Shaping tomorrow: Developing and deploying generative AI apps responsibly with Azure AI Studio
Published May 21 2024 08:30 AM 8,019 Views

In the last twelve months, from casual conversations at home to in-depth debates on tech forums, the buzz around generative AI has been pervasive. It is changing how companies think about their products, how they develop software, and how they leverage technology themselves for improved productivity.


In 2023, companies across the globe took time to understand the technology’s capabilities and applicability. However, a parallel realization surfaced: unconstrained, generative AI makes errors. It might generate non-existent URLs, fabricate data, issue unwarranted apologies, or even revise the Seahawks' Super Bowl 49 outcome (we are good with the last one!).  These quirks are inherent to the 'generative' aspect of GenAI.


With this, companies embarked on a second journey to drive quality. They tackled the challenge of mitigating unsuitable AI responses and embraced new paradigms in continuous integration/continuous delivery (CI/CD) and regression testing. They also intensified the monitoring of their AI solutions in production environments. It's a journey akin to navigating the complexities of traditional software development but compounded by the unpredictable nature of generative AI.

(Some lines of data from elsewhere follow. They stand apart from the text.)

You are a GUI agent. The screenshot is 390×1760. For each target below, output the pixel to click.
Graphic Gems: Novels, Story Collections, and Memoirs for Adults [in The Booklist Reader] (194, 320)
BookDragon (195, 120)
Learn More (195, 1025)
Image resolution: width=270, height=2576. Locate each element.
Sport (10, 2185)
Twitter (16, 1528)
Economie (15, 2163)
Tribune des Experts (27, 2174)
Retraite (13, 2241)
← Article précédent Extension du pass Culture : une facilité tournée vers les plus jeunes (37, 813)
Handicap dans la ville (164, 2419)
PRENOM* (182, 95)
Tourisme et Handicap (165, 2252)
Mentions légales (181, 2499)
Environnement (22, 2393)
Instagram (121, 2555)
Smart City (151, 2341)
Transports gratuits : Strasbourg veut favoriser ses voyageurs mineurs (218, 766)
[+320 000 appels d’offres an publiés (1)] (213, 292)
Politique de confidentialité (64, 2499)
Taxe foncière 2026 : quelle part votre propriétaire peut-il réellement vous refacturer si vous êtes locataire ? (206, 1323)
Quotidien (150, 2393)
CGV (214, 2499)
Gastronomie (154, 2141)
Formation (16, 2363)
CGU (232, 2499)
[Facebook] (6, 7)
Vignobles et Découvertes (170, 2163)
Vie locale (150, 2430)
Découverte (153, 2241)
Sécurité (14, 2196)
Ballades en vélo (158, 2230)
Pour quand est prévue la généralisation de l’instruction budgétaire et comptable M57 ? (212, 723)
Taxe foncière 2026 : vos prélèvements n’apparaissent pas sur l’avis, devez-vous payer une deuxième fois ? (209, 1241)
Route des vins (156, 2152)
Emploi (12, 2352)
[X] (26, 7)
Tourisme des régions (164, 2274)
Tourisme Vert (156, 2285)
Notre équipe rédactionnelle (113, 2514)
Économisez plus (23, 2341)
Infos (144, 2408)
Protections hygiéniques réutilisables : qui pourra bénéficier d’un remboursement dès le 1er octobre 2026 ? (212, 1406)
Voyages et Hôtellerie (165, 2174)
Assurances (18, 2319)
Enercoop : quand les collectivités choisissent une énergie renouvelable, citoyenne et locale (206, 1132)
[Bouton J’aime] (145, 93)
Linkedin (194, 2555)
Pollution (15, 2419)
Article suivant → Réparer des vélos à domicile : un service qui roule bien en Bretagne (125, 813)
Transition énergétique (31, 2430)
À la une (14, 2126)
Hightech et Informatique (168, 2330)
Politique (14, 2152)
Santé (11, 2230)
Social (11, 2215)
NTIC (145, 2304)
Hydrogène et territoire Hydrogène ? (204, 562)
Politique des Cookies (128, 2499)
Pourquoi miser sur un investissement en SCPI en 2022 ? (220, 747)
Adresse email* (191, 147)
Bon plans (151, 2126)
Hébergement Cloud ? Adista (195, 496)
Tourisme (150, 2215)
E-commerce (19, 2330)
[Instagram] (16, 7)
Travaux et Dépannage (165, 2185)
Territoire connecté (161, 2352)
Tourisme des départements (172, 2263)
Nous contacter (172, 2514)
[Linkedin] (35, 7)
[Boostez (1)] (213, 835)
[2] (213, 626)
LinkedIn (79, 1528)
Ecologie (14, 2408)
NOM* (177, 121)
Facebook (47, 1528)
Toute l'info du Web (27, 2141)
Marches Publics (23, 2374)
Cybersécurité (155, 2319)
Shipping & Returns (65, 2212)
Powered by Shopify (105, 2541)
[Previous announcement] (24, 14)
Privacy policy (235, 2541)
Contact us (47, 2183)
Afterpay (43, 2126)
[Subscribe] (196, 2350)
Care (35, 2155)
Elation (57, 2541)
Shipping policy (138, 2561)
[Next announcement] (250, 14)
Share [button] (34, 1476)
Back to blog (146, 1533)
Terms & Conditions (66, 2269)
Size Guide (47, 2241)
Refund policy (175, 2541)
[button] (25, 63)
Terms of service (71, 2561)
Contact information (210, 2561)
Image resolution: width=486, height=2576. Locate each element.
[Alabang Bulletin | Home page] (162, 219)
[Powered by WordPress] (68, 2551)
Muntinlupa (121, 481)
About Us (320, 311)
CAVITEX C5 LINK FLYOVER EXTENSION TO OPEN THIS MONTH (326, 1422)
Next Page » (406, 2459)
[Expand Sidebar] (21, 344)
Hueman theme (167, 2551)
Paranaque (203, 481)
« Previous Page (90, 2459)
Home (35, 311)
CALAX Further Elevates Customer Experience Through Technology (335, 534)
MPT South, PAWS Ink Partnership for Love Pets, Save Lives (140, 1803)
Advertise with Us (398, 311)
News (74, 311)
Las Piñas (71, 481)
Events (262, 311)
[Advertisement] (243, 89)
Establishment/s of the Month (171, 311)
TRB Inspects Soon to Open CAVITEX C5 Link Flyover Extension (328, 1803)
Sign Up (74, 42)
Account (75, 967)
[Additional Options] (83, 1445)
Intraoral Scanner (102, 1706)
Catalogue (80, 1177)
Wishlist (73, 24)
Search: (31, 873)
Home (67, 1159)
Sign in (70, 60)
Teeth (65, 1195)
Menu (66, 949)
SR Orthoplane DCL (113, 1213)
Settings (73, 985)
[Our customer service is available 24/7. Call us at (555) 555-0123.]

In 2024, bugs now include inconsistencies in groundedness, fluency, output length, and unpredictable latencies - all of which require their own suites of regression testing prior to merging into the main branch. Moreover, ensuring that the generated text and media adheres to responsibility requirements is critical, with rigorous testing needed to prevent hate speech, self-harm, inappropriate sexual content, and factual inaccuracies. Additional measures are also required to repel attempts to manipulate or "jailbreak" the system. Once these solutions are deployed, continuous monitoring is essential, both for individual requests and overall system performance, to guard against any drift over time.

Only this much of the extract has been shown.